Good low priced starter block plane? 

I've got a record block plane which is close to useless even after much fettling.


----------



## ByronBlack (18 May 2010)

I certainly recommend it - despite my one being a bit rough on the finish, the actual performance is excellent. and required little to no fettling other than honing the blade.


----------



## MIGNAL (18 May 2010)

ByronBlack":q2kdky6s said:


> jimi43":q2kdky6s said:
> 
> 
> > Hi BB
> ...



Stanley stock blade is 2 mm. The blade on my LV Apron plane is just a little thicker at 2.3mm.


----------



## jimi43 (26 May 2010)

When I was in Axminster on Tuesday...I saw they had some more Riders back in stock and checked it out.

It is obviously not up to the level of LN but it was a hell of a lot better looking than the one you got BB. That being said...it looks like the brass on the cap has lacquer on it and this can be removed if required.

I talked to Mike Jeffery (the Manager) about these and he thinks they cut almost as good as the LN and for a fraction of the price.

The plane felt very weighty and substantially better built than a Stanley of the same type and milez above the Grotz....(sic) which is their other "cheaper" contender.

I am still impressed...and it looks like your are now BB...any further feedback?

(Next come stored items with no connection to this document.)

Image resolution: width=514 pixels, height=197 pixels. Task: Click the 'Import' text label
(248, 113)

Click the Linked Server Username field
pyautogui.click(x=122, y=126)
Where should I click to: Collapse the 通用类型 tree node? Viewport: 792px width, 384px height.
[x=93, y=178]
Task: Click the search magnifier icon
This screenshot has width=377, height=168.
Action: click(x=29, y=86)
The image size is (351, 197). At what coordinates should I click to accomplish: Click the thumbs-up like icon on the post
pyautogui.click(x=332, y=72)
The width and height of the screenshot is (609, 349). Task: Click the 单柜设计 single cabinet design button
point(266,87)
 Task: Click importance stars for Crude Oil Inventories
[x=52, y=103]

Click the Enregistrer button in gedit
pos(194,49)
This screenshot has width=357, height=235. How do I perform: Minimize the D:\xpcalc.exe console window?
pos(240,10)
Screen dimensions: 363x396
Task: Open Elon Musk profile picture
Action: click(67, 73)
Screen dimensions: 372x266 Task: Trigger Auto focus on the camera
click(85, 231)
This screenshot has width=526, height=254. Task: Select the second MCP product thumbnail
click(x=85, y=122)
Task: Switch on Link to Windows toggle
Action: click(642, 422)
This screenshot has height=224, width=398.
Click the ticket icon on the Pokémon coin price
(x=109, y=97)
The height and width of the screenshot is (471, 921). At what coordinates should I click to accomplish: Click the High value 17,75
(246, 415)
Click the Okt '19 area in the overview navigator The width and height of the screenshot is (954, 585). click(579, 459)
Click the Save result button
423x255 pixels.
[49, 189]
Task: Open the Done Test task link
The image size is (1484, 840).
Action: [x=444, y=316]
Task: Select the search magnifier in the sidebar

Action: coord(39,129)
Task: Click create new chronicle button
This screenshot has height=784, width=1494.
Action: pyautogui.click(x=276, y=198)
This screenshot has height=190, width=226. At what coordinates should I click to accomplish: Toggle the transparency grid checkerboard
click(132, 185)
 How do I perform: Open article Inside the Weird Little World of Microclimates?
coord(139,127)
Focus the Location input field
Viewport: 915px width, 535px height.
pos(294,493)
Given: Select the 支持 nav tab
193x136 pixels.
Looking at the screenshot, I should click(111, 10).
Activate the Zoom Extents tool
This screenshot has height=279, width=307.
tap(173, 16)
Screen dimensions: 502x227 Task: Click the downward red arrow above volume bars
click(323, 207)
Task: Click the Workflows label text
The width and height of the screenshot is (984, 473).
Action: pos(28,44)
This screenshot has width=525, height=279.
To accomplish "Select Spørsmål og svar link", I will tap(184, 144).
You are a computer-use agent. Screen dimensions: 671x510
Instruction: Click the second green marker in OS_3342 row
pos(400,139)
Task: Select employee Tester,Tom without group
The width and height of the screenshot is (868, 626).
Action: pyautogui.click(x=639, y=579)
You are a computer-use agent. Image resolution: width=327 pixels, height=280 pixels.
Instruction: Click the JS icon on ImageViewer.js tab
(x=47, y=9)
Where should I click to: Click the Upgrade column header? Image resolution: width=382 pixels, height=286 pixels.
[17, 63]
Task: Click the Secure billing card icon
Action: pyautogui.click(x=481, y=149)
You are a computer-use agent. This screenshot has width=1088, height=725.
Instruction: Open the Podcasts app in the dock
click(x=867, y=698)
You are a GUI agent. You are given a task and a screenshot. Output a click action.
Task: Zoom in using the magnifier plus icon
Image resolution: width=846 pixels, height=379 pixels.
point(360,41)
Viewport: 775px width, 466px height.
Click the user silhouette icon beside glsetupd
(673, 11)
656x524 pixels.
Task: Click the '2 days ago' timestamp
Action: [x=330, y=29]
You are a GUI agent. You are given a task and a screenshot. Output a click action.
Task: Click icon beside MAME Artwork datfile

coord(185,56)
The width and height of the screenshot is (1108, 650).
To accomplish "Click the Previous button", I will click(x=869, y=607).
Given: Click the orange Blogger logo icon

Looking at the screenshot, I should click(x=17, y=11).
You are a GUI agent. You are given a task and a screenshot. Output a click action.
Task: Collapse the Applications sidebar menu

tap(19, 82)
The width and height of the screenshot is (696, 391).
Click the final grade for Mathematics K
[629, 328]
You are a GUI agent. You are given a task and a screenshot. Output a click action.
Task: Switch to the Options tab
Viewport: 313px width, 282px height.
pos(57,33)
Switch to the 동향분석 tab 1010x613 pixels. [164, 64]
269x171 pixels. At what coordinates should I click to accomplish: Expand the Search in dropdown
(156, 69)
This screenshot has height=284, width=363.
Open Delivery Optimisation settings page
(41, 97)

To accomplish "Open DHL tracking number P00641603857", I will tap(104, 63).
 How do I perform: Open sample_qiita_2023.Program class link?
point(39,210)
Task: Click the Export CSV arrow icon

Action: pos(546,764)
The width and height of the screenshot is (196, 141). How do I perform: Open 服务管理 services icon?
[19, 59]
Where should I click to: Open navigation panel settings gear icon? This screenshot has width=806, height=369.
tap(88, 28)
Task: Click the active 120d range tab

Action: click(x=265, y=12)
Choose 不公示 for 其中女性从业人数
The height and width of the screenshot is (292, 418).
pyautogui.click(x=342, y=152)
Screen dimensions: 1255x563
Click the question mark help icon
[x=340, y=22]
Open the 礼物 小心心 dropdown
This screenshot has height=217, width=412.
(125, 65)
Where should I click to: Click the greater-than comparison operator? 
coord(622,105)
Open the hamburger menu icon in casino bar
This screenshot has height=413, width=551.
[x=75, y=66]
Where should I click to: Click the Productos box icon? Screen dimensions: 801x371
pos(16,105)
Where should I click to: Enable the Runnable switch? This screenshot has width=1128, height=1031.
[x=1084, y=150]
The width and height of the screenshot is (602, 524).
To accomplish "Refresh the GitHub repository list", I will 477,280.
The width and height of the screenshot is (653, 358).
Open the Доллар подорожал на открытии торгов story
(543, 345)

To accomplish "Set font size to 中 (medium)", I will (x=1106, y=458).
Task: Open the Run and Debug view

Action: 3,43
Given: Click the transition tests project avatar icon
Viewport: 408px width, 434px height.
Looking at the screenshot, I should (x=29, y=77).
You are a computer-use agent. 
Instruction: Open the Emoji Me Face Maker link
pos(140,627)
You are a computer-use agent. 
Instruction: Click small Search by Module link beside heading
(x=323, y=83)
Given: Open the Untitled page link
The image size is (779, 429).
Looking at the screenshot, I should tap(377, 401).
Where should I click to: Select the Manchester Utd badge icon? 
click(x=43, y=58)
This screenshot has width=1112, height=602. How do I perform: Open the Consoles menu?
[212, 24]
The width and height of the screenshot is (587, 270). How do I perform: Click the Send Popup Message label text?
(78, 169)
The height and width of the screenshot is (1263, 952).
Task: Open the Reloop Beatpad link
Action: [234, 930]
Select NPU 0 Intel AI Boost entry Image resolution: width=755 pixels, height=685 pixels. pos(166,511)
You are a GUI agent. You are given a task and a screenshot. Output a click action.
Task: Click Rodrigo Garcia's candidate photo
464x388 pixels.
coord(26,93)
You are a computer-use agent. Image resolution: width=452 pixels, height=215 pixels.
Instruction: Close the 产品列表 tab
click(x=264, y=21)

If you are down in the area on 26th of June it may be worth visiting the Plane and Chisel day and watch it in action in Peter's hands...

Jim


----------



## ByronBlack (27 May 2010)

Hi Jim,

Ive used it a lot these last couple of days, and I'm really smitten with it. It performs as well as the LV I had, but its a lot more manoeuvrable and easier to hold. Its also better than the LN I had because of the square sides; I can shoot with it, whereas with the LN - the curved sides prevented this.

I'm even using it to joint edges of short panels. The low angle blade gives a lovely polished finish.

I use it a lot for squaring up the end grain, it works equally well on meranti/sapele/mahogany as it does on hard maple and rosewood.

It is far superior to the flimsier feeling stanley/records and a light year ahead of the groz. 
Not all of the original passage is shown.